● Work item
Every record below should appear in your answer, copied exactly.

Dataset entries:
***
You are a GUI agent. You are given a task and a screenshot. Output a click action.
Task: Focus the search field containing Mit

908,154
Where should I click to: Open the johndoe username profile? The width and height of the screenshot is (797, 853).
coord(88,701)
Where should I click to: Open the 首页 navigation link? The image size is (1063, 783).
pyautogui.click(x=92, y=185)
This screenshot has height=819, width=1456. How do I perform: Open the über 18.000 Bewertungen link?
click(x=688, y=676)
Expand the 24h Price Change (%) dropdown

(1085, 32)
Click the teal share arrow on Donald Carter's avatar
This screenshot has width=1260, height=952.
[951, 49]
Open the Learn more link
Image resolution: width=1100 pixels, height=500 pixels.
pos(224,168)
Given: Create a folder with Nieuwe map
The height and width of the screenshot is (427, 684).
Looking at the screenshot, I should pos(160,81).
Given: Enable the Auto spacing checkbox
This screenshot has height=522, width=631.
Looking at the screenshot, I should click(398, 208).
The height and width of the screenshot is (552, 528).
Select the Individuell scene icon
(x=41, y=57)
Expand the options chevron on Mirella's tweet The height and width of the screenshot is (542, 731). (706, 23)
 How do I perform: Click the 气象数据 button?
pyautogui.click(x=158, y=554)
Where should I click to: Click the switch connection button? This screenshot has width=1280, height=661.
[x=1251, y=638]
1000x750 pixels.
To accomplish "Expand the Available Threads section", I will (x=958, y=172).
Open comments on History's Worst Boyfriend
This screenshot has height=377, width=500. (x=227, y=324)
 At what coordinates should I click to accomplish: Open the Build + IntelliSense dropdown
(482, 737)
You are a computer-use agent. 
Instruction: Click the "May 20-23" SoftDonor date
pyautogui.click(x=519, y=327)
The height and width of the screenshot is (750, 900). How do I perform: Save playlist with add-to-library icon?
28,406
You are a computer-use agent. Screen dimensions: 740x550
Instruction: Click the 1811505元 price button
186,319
***
● Your solution
You are a GUI agent. You are given a task and a screenshot. Output a click action.
Task: Focus the search field containing Mit

908,154
Where should I click to: Open the johndoe username profile? The width and height of the screenshot is (797, 853).
coord(88,701)
Where should I click to: Open the 首页 navigation link? The image size is (1063, 783).
pyautogui.click(x=92, y=185)
This screenshot has height=819, width=1456. How do I perform: Open the über 18.000 Bewertungen link?
click(x=688, y=676)
Expand the 24h Price Change (%) dropdown

(1085, 32)
Click the teal share arrow on Donald Carter's avatar
This screenshot has width=1260, height=952.
[951, 49]
Open the Learn more link
Image resolution: width=1100 pixels, height=500 pixels.
pos(224,168)
Given: Create a folder with Nieuwe map
The height and width of the screenshot is (427, 684).
Looking at the screenshot, I should pos(160,81).
Given: Enable the Auto spacing checkbox
This screenshot has height=522, width=631.
Looking at the screenshot, I should click(398, 208).
The height and width of the screenshot is (552, 528).
Select the Individuell scene icon
(x=41, y=57)
Expand the options chevron on Mirella's tweet The height and width of the screenshot is (542, 731). (706, 23)
 How do I perform: Click the 气象数据 button?
pyautogui.click(x=158, y=554)
Where should I click to: Click the switch connection button? This screenshot has width=1280, height=661.
[x=1251, y=638]
1000x750 pixels.
To accomplish "Expand the Available Threads section", I will (x=958, y=172).
Open comments on History's Worst Boyfriend
This screenshot has height=377, width=500. (x=227, y=324)
 At what coordinates should I click to accomplish: Open the Build + IntelliSense dropdown
(482, 737)
You are a computer-use agent. 
Instruction: Click the "May 20-23" SoftDonor date
pyautogui.click(x=519, y=327)
The height and width of the screenshot is (750, 900). How do I perform: Save playlist with add-to-library icon?
28,406
You are a computer-use agent. Screen dimensions: 740x550
Instruction: Click the 1811505元 price button
186,319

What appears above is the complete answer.